Dahası da, hediyesi de bol: “Ulus devlet dönemi bitti, sanat müziği, yüksek sanat kurumlara hapsolmuş durumda, kitlelerden uzak; yapay zeka, dijital çağ yüksek sanatı demokratikleştirecek, kurumları eritecek vb.” Ağzından bal damlıyor. Yıllardır bu batıcı kurumların gereksizliğini, halka yukarıdan baktıklarını söyler dururuz. İşin ruhunu da gayet iyi bellemiş. Bak, ne diyor: “Para olmayan yerde sanat olmaz.”

Bu çocuklar hep o mübarek adamın, Doğramacı’nın bize armağanı. Tamam, faşistti, Kenan Evren ile iş tuttu ama, rahmetlinin iki abidevi hizmeti var ki, asla unutulmaz:

1) Sözde değil özde liberal yetiştirme merkezi Bilkent’i kurdu.

2) Cebeci sultasını yıkarak, öz musikimizin konservatuarı ile Batı müziğininkini eşitleyen YÖK’ü kurdu.

Her ikisi de önümüzü açtı. Kalanı çok zor olmadı. Allah gani gani rahmet eylesin.

Ya Yiğit Aydın?

Müstesna aydın. Yıllardır, ayrışmayı bırakalım, milli birlik, beraberlik ruhuyla “bir olalım, iri olalım, diri olalım, kardeş olalım” diyoruz. Bu kıymetli aydınımız bu milli idealimizi fevkiyle kavramış. Karşıtlıkları, ideolojik kopuşları, estetik çatışmaları bir kenara iten sükûn abidesi, harika bir müzikoloji anlayışına ermiş:

Ayrıştırmacılık bizim toplum olarak, galiba, bir hasletimiz. Kuşakları ayrıştırmak, doğrular ve yanlışlar, iyiler ve kötüler gibi düşman gruplara ayırmak doğru değildir. Çağdaş Türk müziğinde 1. kuşak uluslaşma, 2. kuşak modernleşme ideallerine daha yakındır. Bu farklılıklar birbirlerini tamamlıyorlar. Birinin lehine diğerini reddetmek durumunda değiliz… Muammer Sun kendi müziğinde çok farklı bir yol izlese dahi, derslerinde Usmanbaş’ın müzik estetiğini savunmuştur.”

Pırıl pırıl bir Bilkentli.

Yıl 2013. Laikçilerin, askeri vesayetçilerin belini kırmışız.

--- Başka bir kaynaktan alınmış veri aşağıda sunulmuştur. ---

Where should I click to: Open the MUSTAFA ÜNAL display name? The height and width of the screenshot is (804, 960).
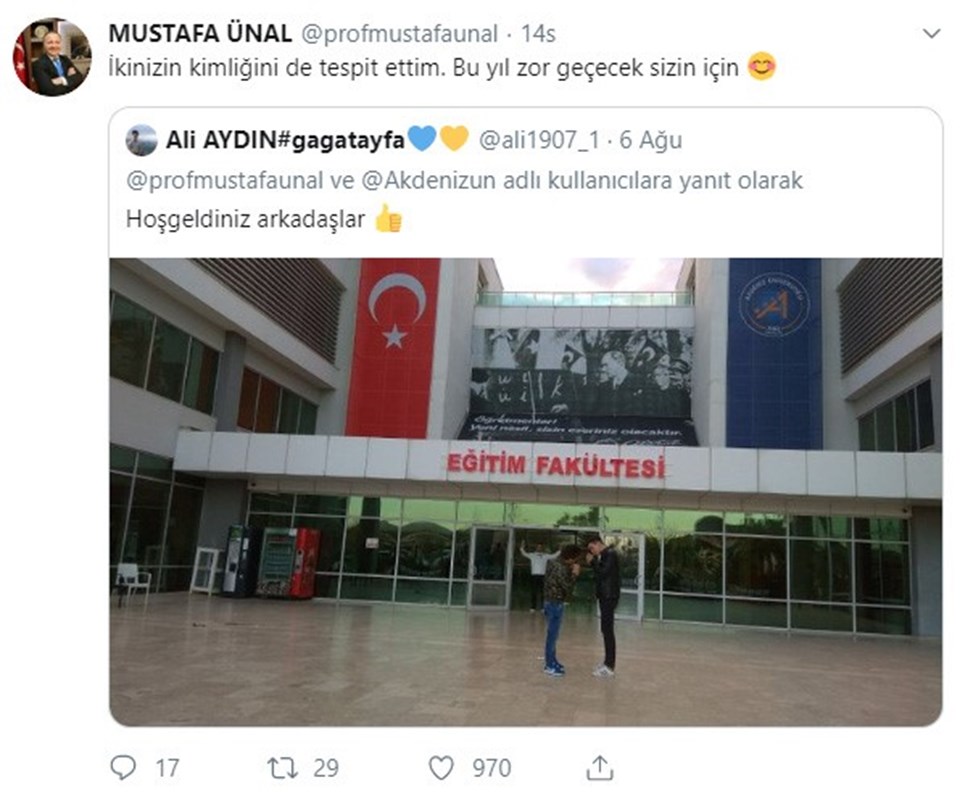[200, 34]
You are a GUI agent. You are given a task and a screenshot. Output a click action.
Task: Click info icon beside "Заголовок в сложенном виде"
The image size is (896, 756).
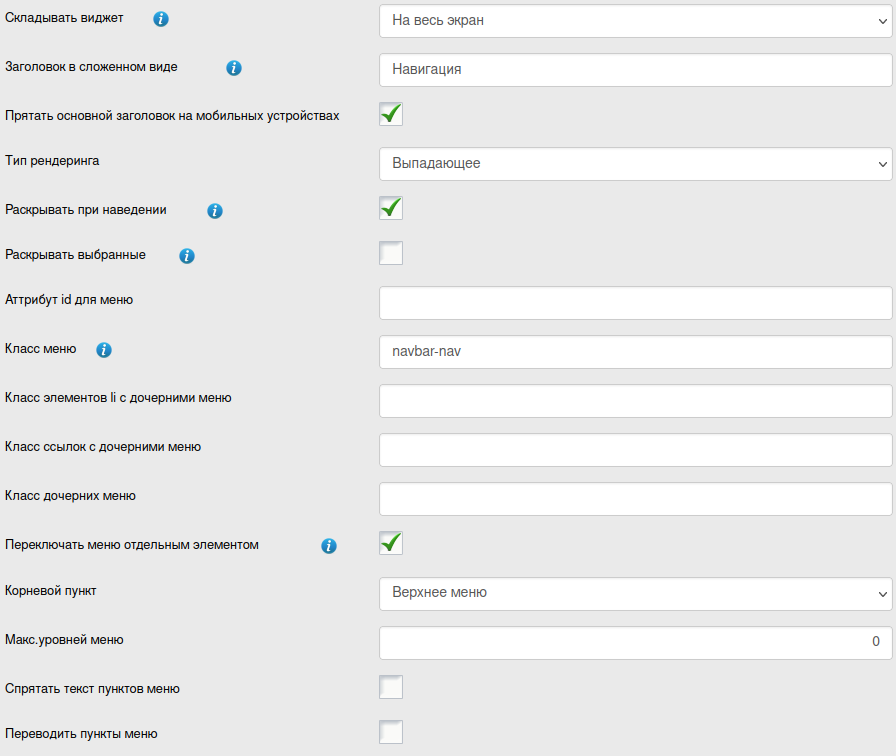tap(234, 68)
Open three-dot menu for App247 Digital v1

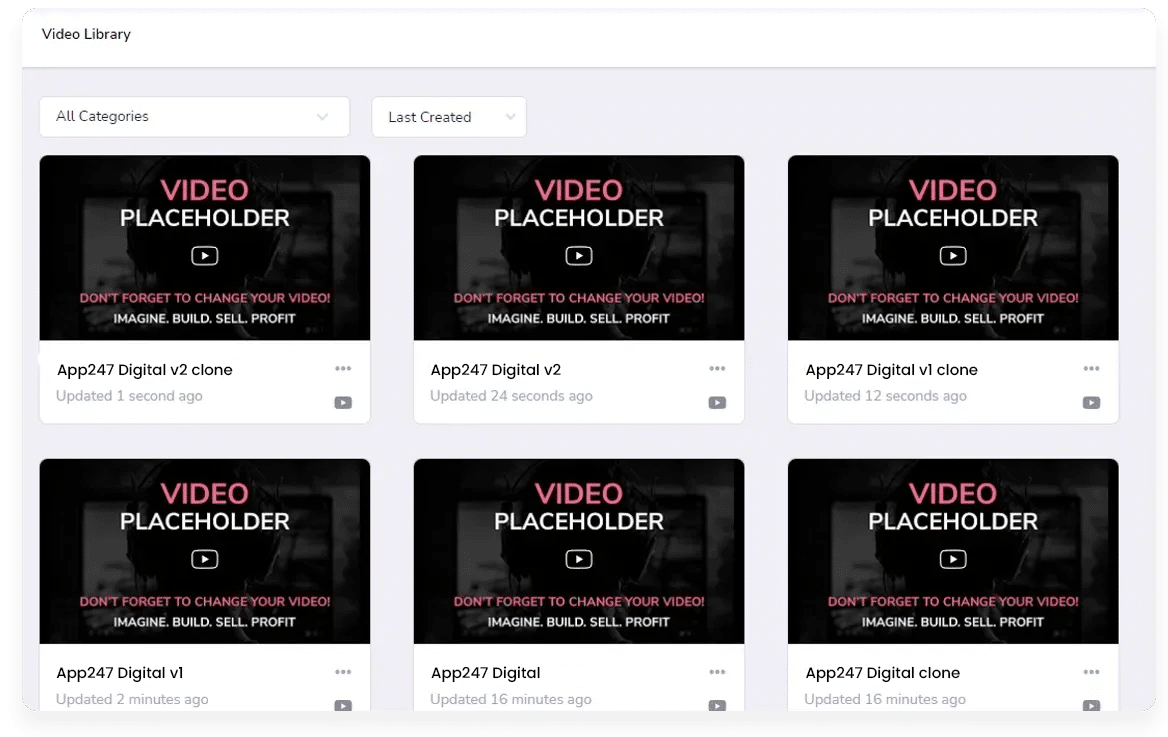pyautogui.click(x=343, y=673)
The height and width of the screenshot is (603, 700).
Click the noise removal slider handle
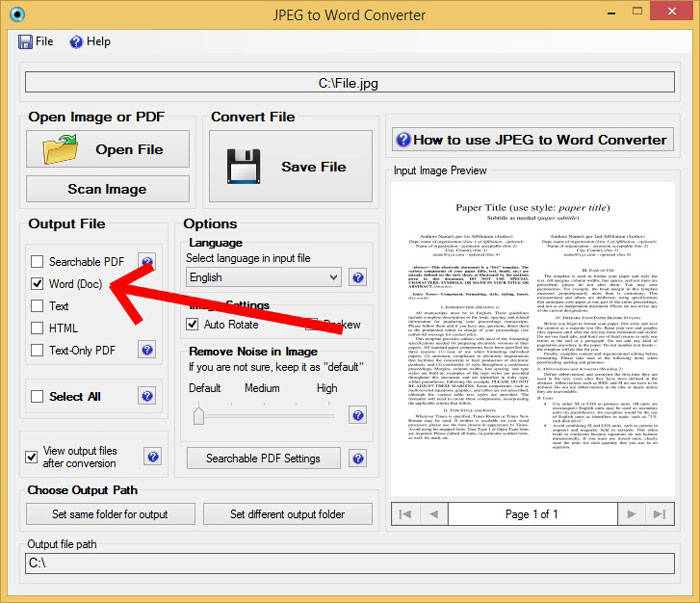(x=198, y=413)
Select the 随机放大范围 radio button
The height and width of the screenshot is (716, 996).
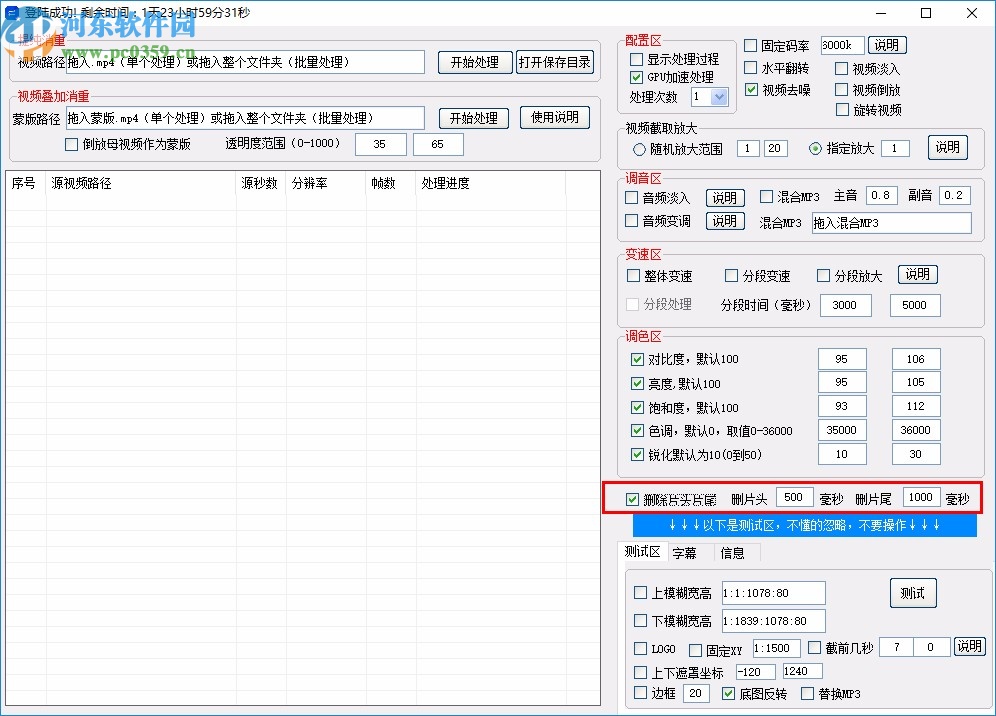coord(637,149)
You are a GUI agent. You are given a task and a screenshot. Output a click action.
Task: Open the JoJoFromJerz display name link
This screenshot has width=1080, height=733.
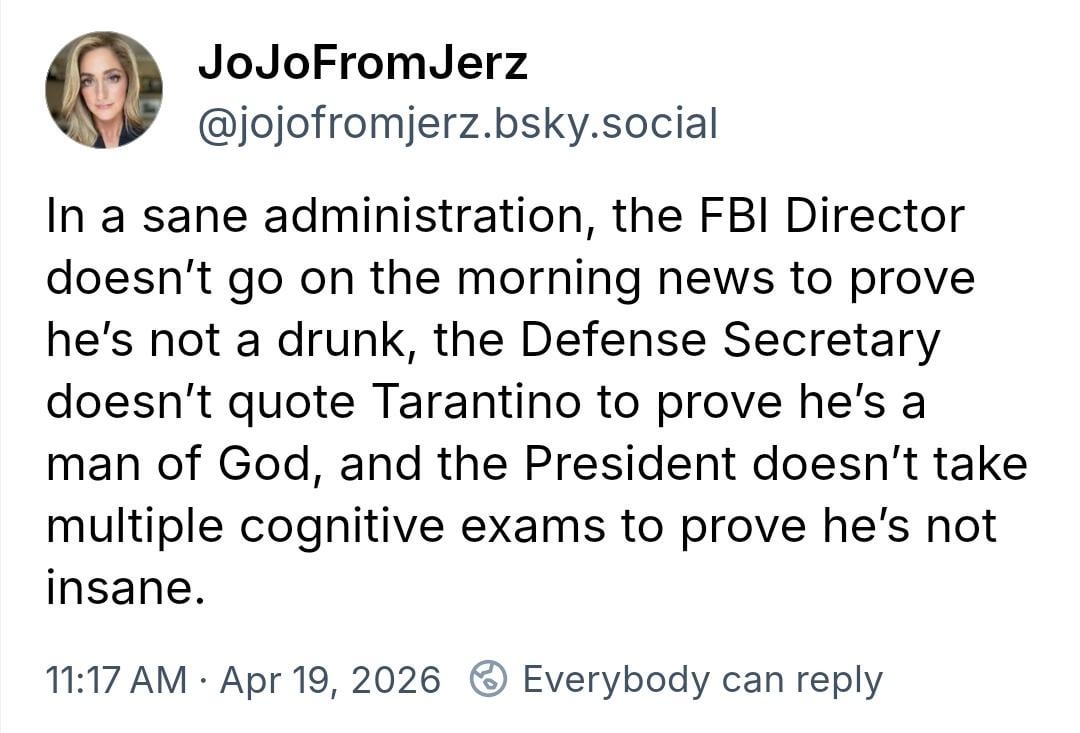coord(362,64)
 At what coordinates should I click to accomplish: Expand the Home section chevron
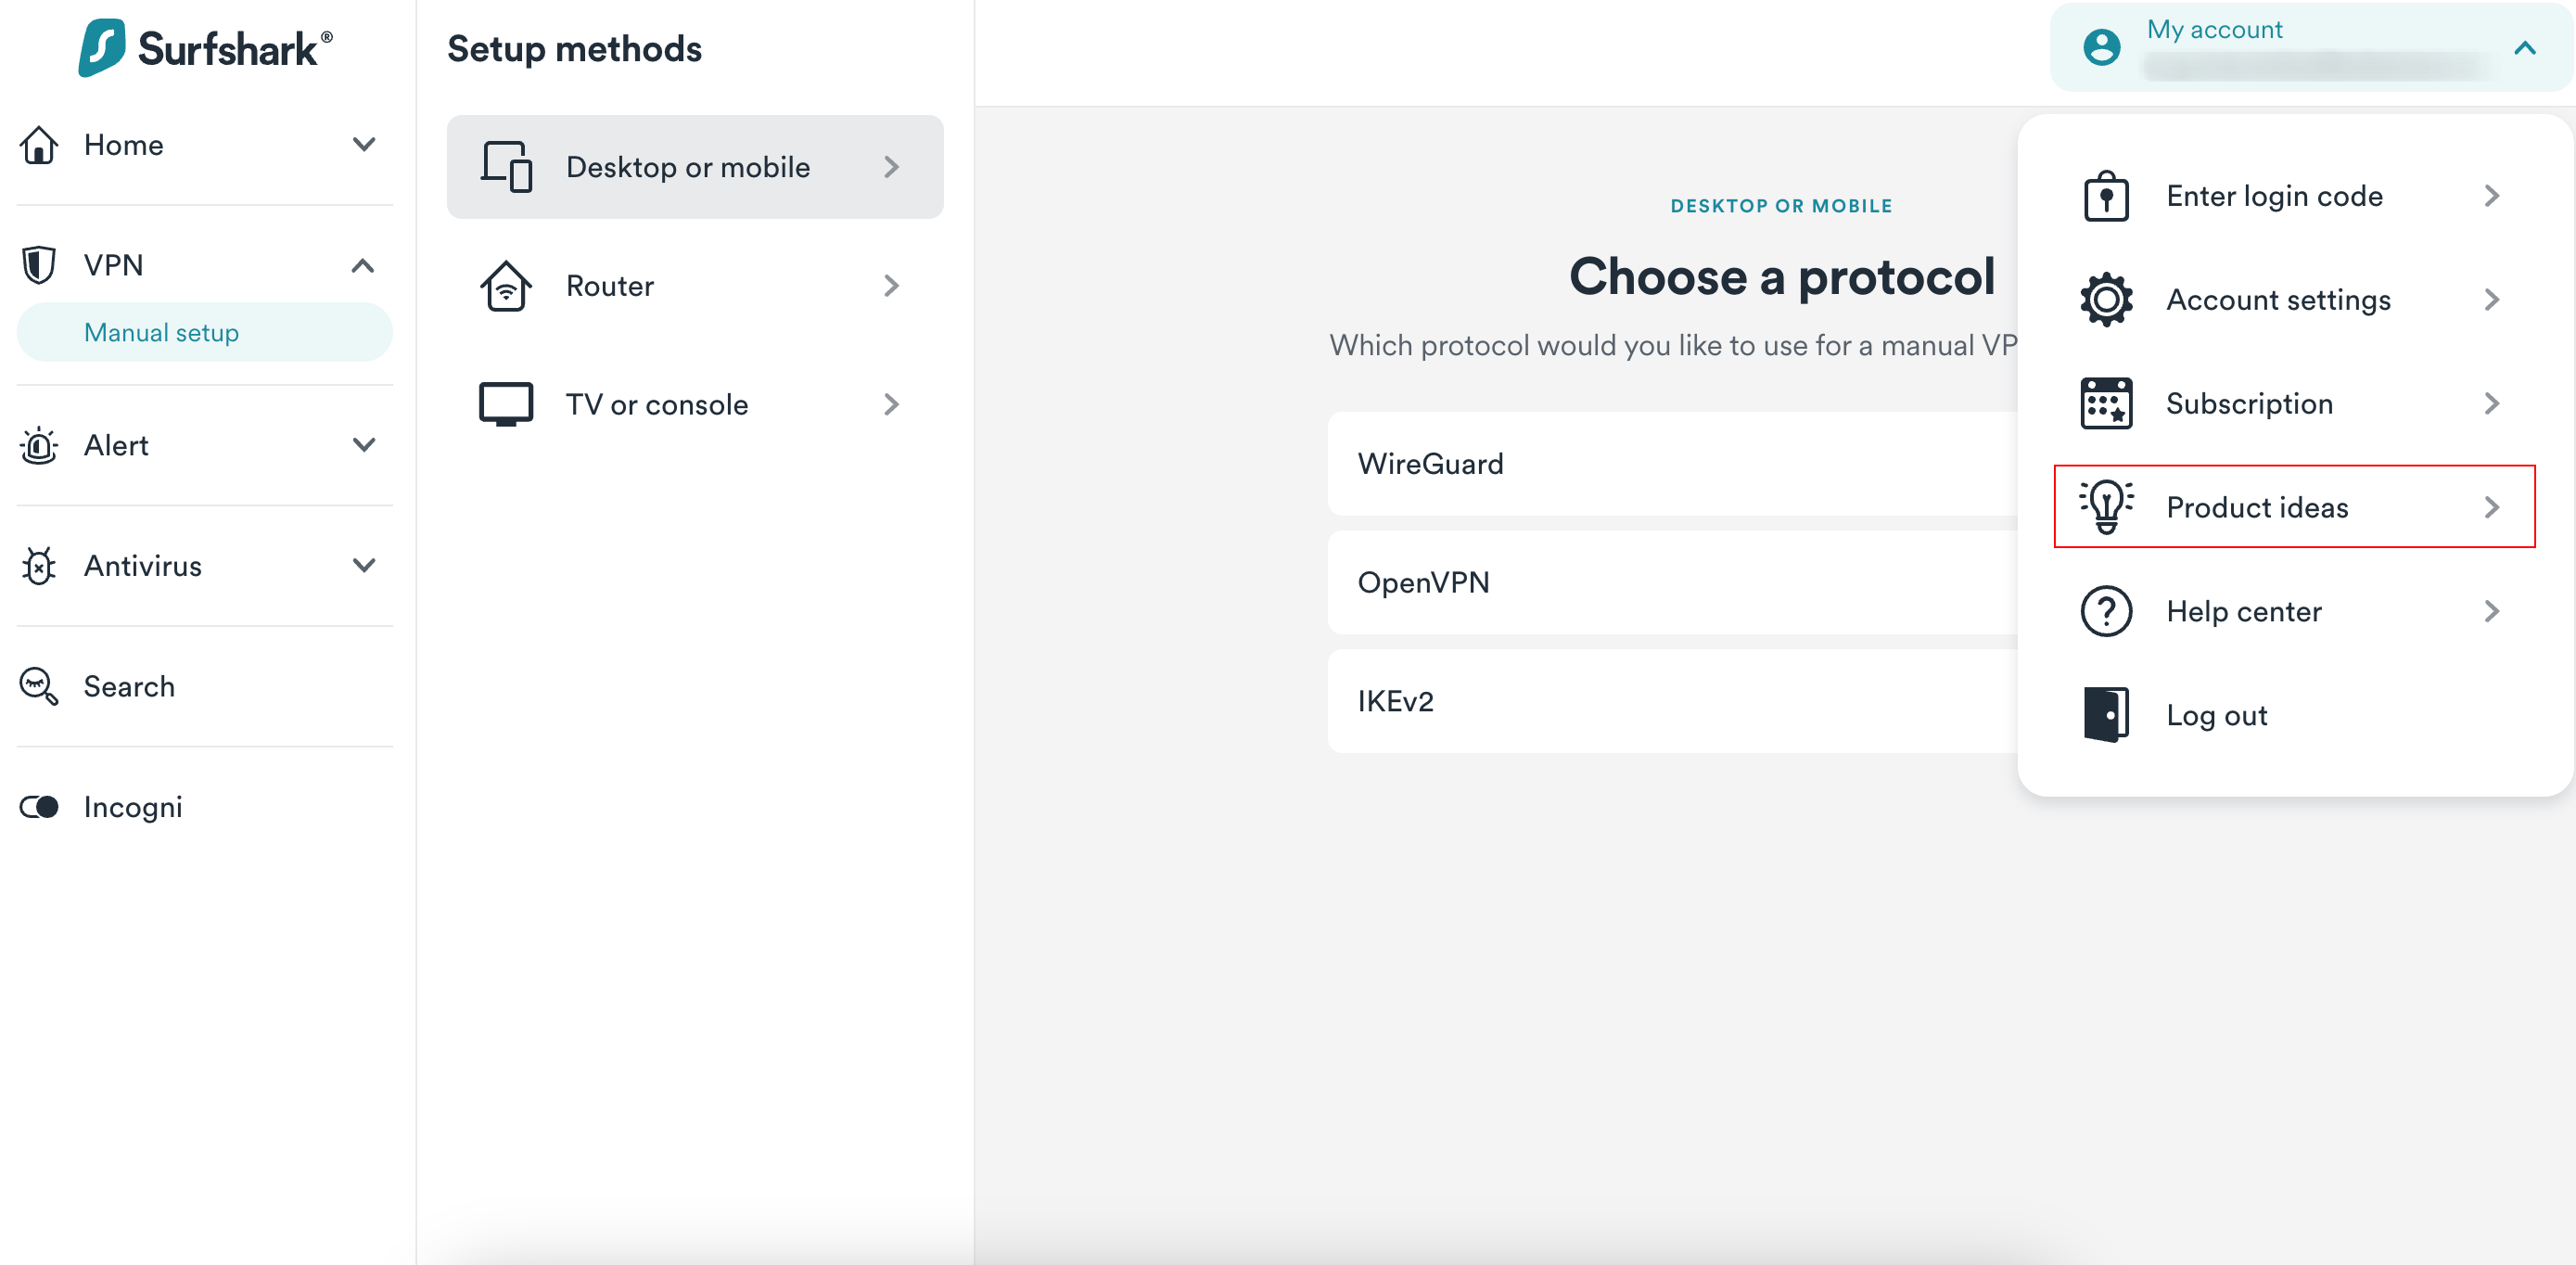tap(364, 144)
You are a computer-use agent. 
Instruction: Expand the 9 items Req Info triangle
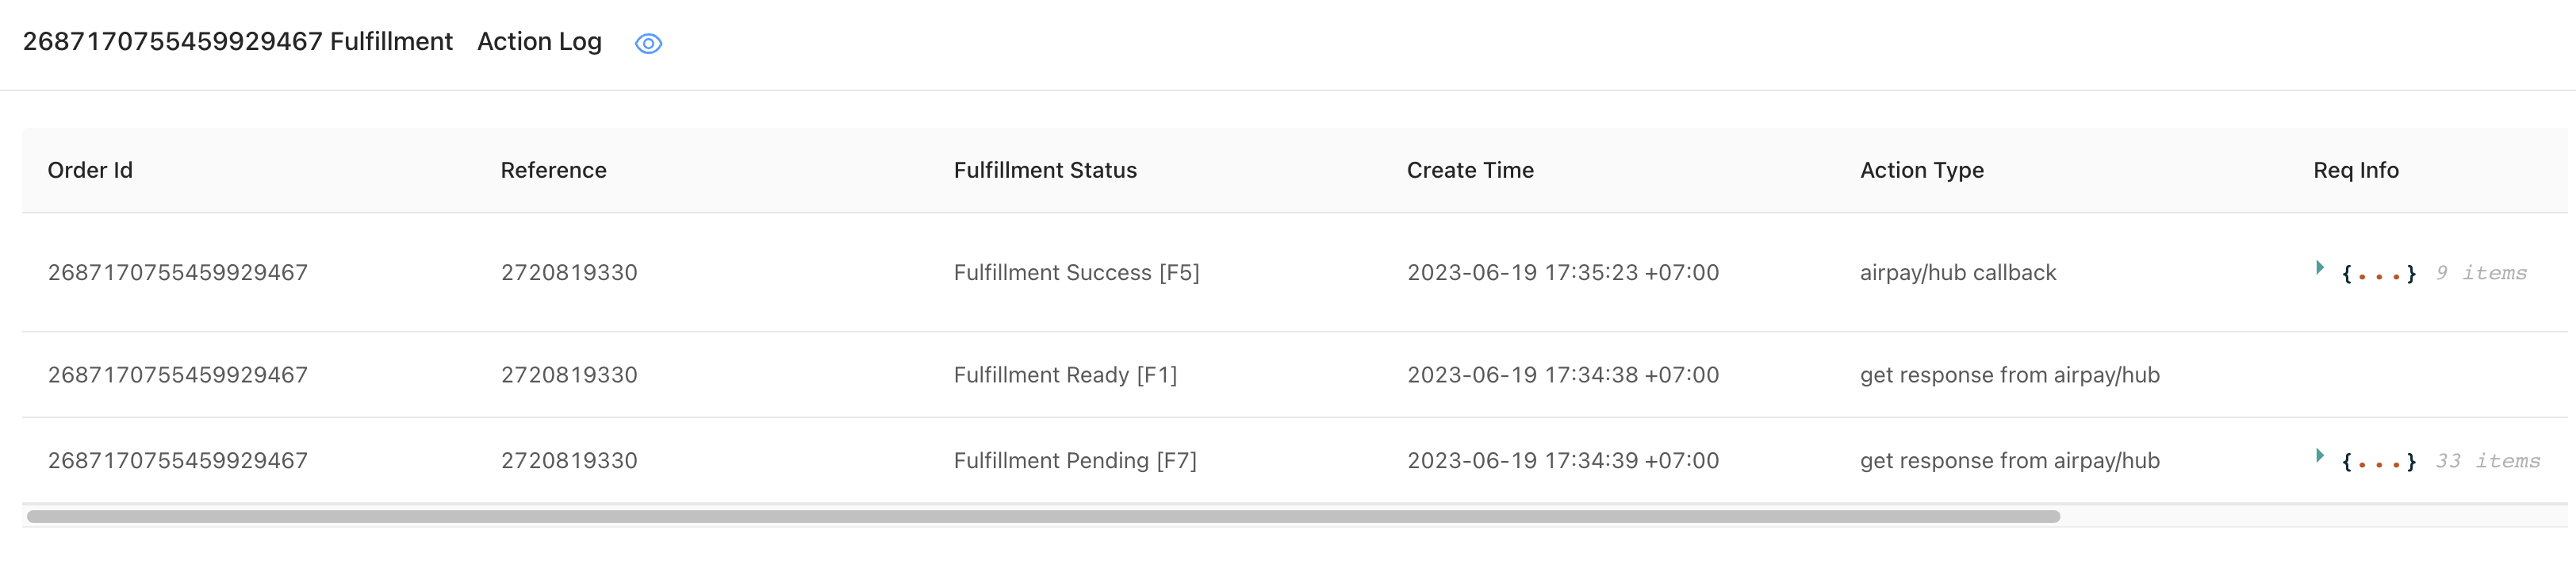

Ecdat kültürümüze, özümüze, İslami tefekküre dönüşümüzün önünde hiçbir engel kalmamış. Cenâb-ı Hak bize Doğramacı’nın bu altın çocuğunun hediyesini ihsan buyuruyor: Friends of God.

Müstesna müzikoloğumuz, Hacı Bayram-ı Veli Hazretleri’nin Şathiyye’siyle, Goethe’nin Doğu-Batı Divanı’ndan dizeler üzerine anlamlı bir beste yapmış.

Ne diyor Goethe?:

Eğer İslam teslimiyetse Allah’a

Şüphesiz, hepimiz yaşayıp ölmekteyiz İslam’da.”

Bilirsin, yiğit, vefasıyla ölçülür. Bizim Yiğit de Doğramacı’ya vefa borcunu bir opera besteleyerek ödüyor: Saygun Emre Operası. Bilkent siparişi. Saygun’un yaşamı anlatılacak. En önemli bölüm, Saygun’un mirasını Bilkent’e bırakışını seslendiren ve Doğramacı’nın da bir karakter olarak yer aldığı “Vasiyet” sahnesi. 2009’da, Bilkent Senfoni Orkestrası tarafından, Bilkent Konser Salonu’nda, Doğramacı anısına verilen konserde seslendiriliyor. Librettoyu yine Akil kapmış. Prelüed’de, Adnan’ın Monoloğu’nu yansıtan iki bölümde, Itri’nin Nevâ-Kâr’ıyla ezgisel bağ kuruluyor. Yani, Saygun’a monoloğunu Itri’nin makamsallığında yaptırıyor. Ayrıca, Saygun’un ağzından öyle güzel sözler dökülüyor ki:

En derin sevgi, ilahi sevgide.”

Söyle, avukat; cennette daha güzelini bulabilir miyiz?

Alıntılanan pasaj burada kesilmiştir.